| Exercise details |
Return the listing below unchanged, but without pictures.

| Entries shown |
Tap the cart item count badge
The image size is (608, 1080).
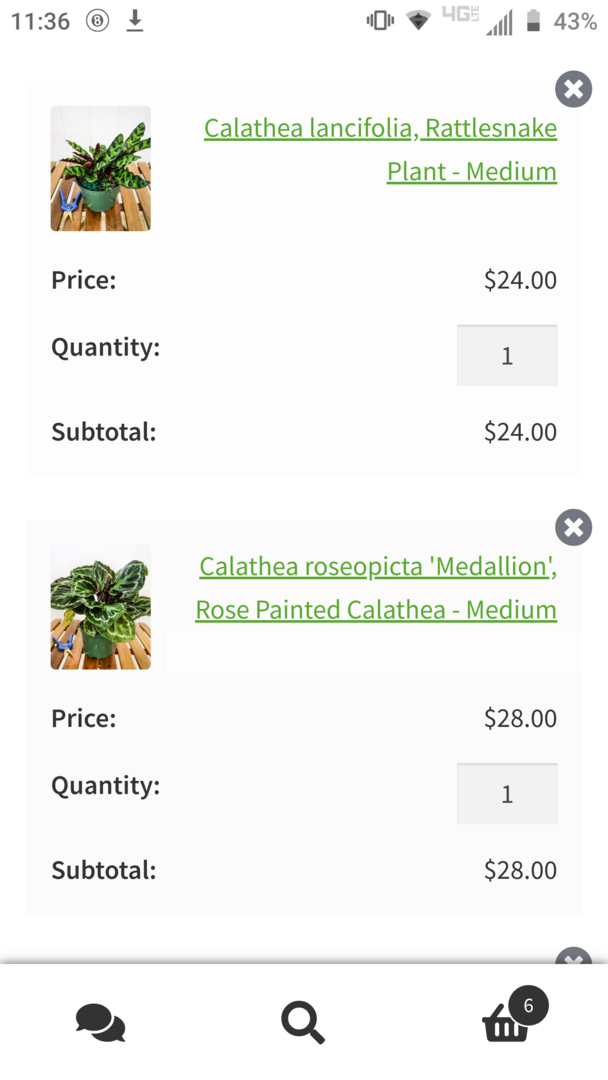click(528, 1005)
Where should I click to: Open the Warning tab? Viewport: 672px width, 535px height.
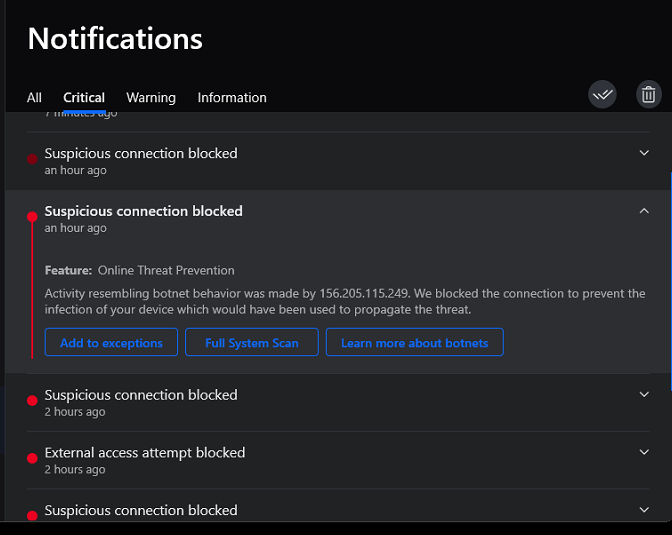(x=151, y=97)
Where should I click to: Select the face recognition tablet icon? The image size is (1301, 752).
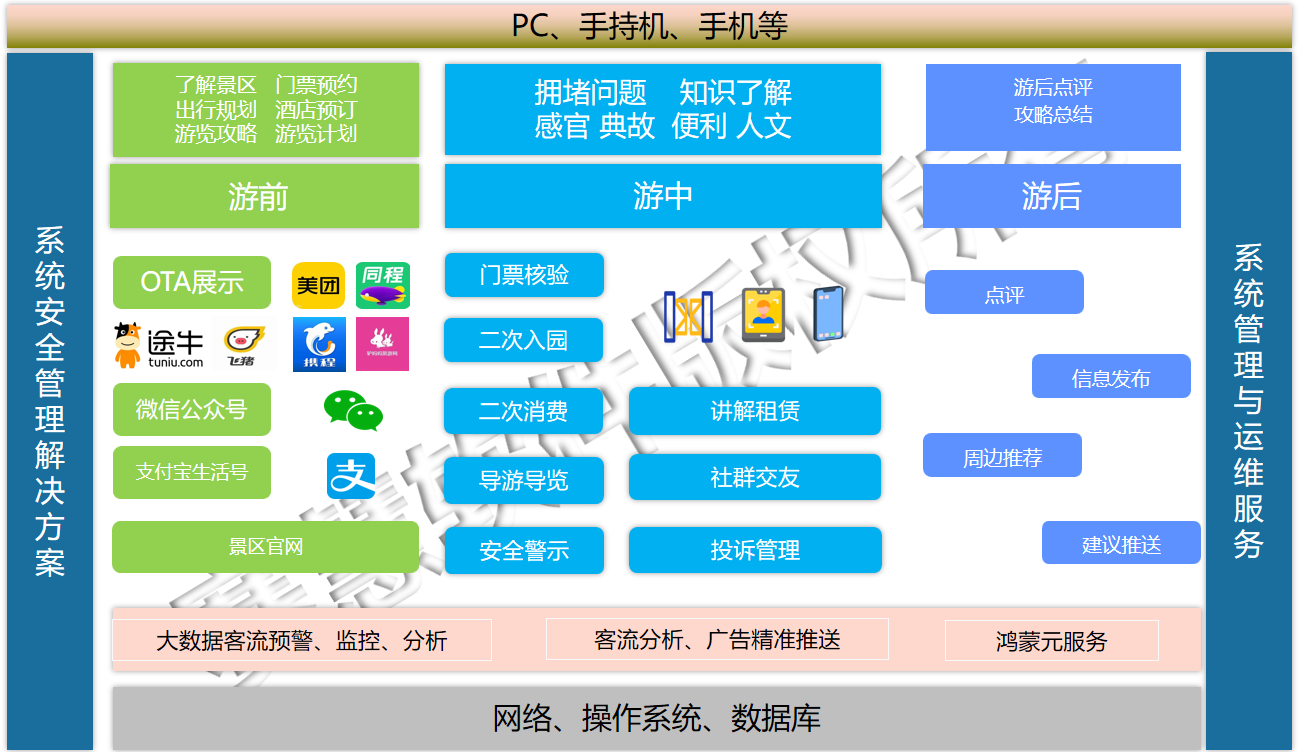(763, 315)
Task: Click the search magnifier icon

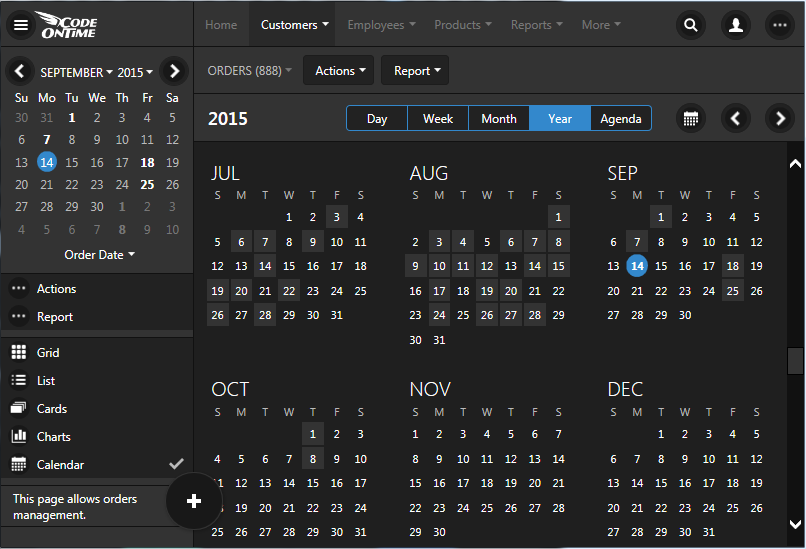Action: pos(690,25)
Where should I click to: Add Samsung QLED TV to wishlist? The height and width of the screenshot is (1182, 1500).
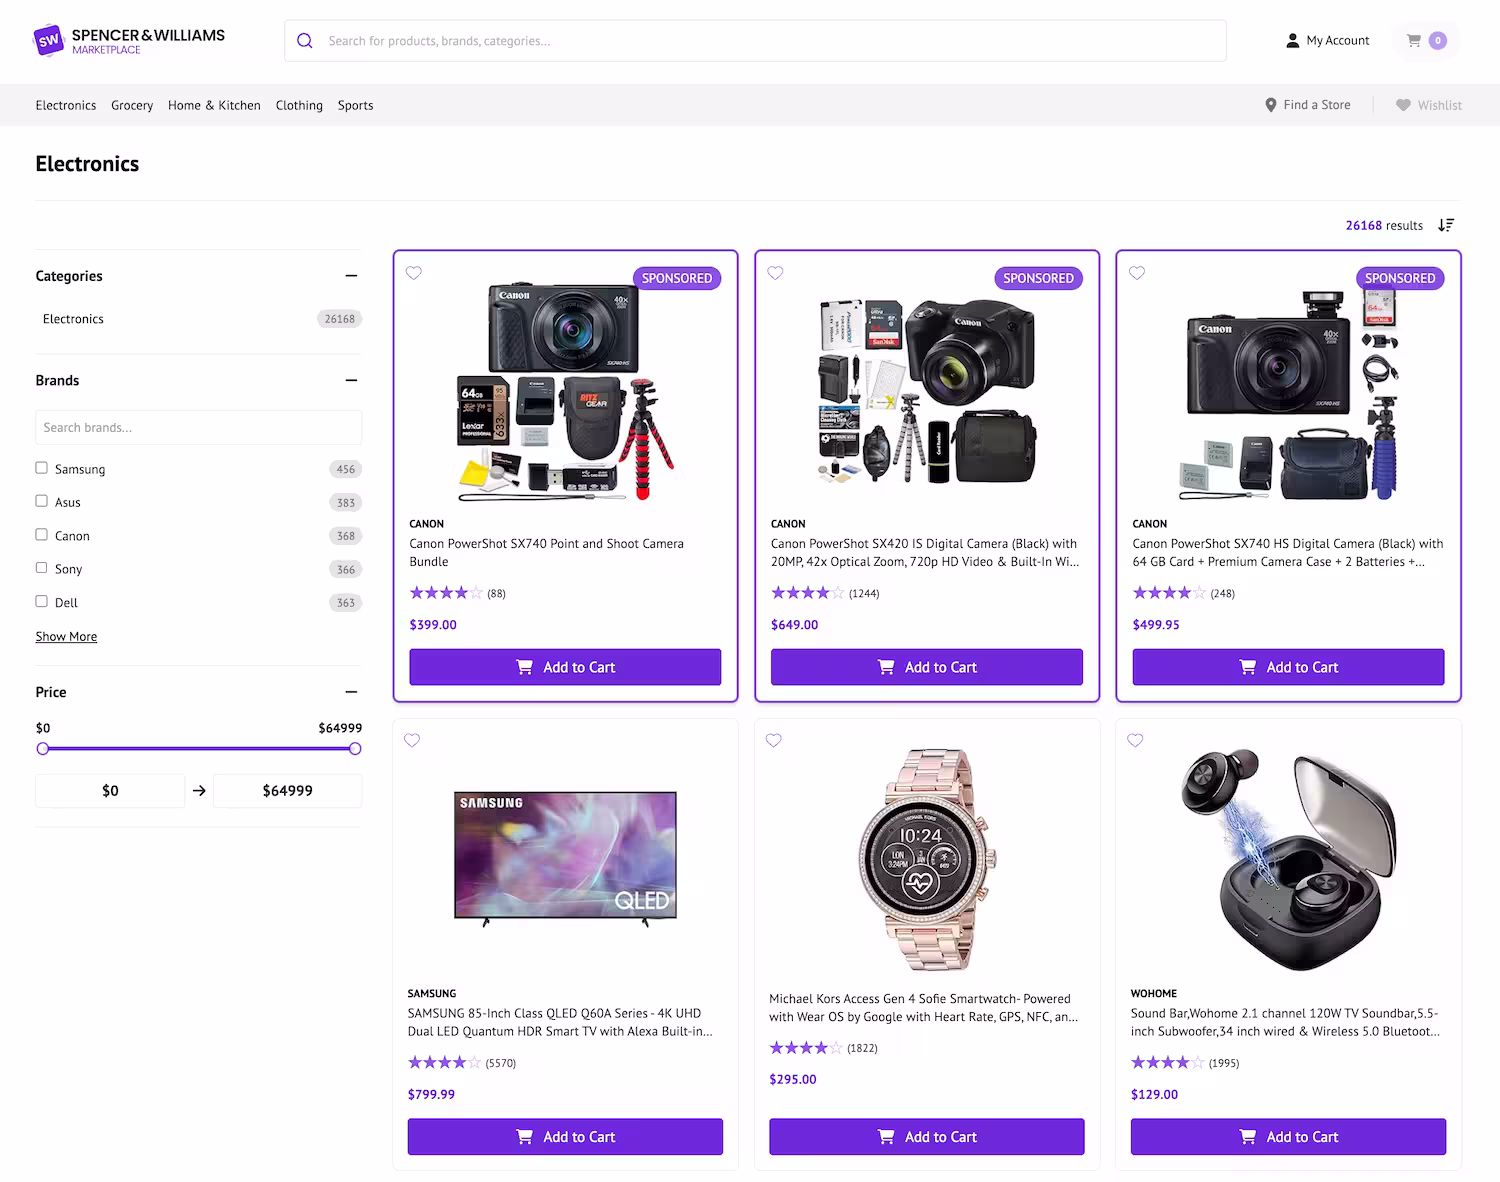coord(412,741)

| Exercise answer |
Tap the cart item count badge
The image size is (608, 1080).
click(528, 1005)
Where should I click to: Open the Warning tab? Viewport: 672px width, 535px height.
(x=151, y=97)
Where should I click to: Select the face recognition tablet icon? The image size is (1301, 752).
(763, 315)
Task: Click the search magnifier icon

Action: pos(690,25)
Where should I click to: Add Samsung QLED TV to wishlist? The height and width of the screenshot is (1182, 1500).
coord(412,741)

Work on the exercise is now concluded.